After a second excessive use of force incident, the taskforce made three recommendations to the Sheriff’s Office.
1. Create opportunities for more contact and dialogue between Sheriff’s deputies and community members; have a community meeting as soon as possible that allows for a constructive exchange of ideas.
2. Be deliberate about educating citizens about the risks, challenges, and procedures of police work through school programs, community meetings, the newspaper, and social media.
3. Participate in community bridge project in partnership with local churches and nonprofits in the county as a demonstration of the department’s willingness to serve its citizens.

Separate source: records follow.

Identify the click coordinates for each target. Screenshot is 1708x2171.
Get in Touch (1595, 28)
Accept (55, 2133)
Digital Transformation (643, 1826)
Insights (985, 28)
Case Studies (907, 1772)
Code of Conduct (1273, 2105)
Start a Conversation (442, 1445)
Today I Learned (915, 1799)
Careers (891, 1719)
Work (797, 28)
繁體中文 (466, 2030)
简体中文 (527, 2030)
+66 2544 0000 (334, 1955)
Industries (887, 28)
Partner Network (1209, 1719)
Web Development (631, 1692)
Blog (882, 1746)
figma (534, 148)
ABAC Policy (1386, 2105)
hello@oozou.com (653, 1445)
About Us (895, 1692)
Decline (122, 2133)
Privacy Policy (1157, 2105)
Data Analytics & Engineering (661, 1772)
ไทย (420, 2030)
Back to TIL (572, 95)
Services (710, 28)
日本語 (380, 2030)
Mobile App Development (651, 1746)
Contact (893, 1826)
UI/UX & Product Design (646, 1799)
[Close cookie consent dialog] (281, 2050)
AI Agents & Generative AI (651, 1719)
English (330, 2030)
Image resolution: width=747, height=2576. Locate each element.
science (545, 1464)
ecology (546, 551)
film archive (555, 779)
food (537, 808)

The recommendations were received but not acted upon. Due to the pandemic, the taskforce was suspended. However, Brand continued to work on reforming the department. He joined the Chattanooga Clergy for Justice — a group of ministers from various denominations who seek to support and hold accountable the HCSO. Since joining the Clergy for Justice, the organization has made several attempts to meet with the Sheriff to discuss differences and solutions to resolving use of force incidents. Unfortunately, the Sheriff declined to meet every time. As a result, the Clergy for Justice filed a pattern-or-practice investigation with the Department of Justice and is currently waiting to hear back from them.
Brand does this kind of work in the community because he believes that mission embraces the Church’s double vocation of service to be “the salt of the Earth” and “the light of the world.” The Orchard Park Church’s congregation has set goals to turn down the volume in people’s lives so they can hear the Gospel clearly, be embedded in the city in a way that directly or indirectly influences everything that happens in the city, and be a congregation that has engaged pastors, members, and ministries. Working with the taskforce and the organization, Clergy for Justice falls in line with those goals.